Le nuove regole prevederebbero  maggiore considerazione delle condizioni economiche specifiche degli stati. I paesi con debito superiore al 60 per cento del PIL non sarebbero più obbligati a ridurlo di un ventesimo all’anno: per esempio di circa 7 punti all’anno, per un paese che come l’Italia ha un rapporto fra debito pubblico e PIL arrivato intorno al 144 per cento.

Con la riforma i paesi con un debito importante devono però proporre un proprio piano di quattro anni – estendibile a sette in casi eccezionali – di riduzione del rapporto tra debito e PIL, la cui credibilità viene valutata dalla Commissione europea.
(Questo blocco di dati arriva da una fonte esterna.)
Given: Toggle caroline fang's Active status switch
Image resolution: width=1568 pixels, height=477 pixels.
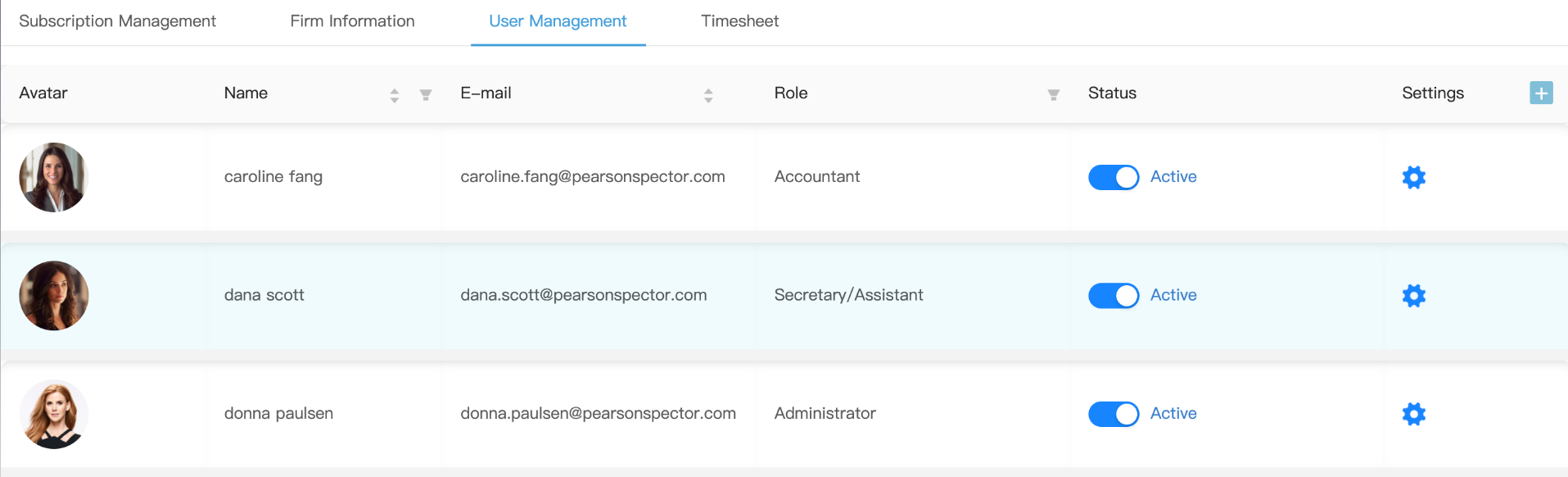Looking at the screenshot, I should coord(1113,177).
Successivamente, su proposta della Commissione, il piano viene approvato dal Consiglio, in modo che ogni paese prenda un impegno politico di fronte agli altri paesi.

NUOVO PATTO DI CRESCITA E STABILITA’

L’Italia sul tema , dovrà assumere un atteggiamento diplomatico che contemperi l’interesse nazionale con quello comunitario, superando le divergenze sostanziali fra i Paesi dell’Unione;  ma, soprattutto, che contribuisca con realismo a un accordo fra i governi, che deve avere un larghissimo supporto per essere raggiunto ed essere poi utile ed efficace. 

LO SCOPO DEL PATTO DI STABILITA’

Il Patto è nato nel 1997, insieme all’ultima tappa della nascita dell’euro, e come sua conseguenza.

Lo scopo originario del Patto è dunque la coerenza delle politiche di bilancio nazionali con le finalità della nuova politica monetaria comune. Paradossalmente, il senso del Patto sulle politiche di bilancio riguarda soprattutto la politica monetaria, l’indipendenza della BCE. E riguarda i deficit e i debiti pubblici presi come aggregato, indipendentemente dalla loro composizione.

Si parla spesso di coordinamento necessario fra politica monetaria e di bilancio. Il coordinamento più utile è quello dove la banca centrale e il governo fanno ciascuno il proprio mestiere, mirando al proprio obiettivo, rispettando i vincoli che impediscono a ciascuna autorità di rendere l’economia più instabile, anziché aiutarla a stare in equilibrio su un cammino di crescita. Sono i vincoli a coordinare le due politiche: l’obbligo di perseguire la stabilità dell’indice dei prezzi, seguito dalla banca centrale, riceve forza e plausibilità da una finanza pubblica che non registra disavanzi e debiti tali da sollecitare la banca ad aiutarla stampando moneta. Allo stesso tempo, le regole di un buon Patto di Crescita e Stabilità trovano supporto, in una banca centrale che guarda all’inflazione e non alle esigenze di finanziamento dei governi.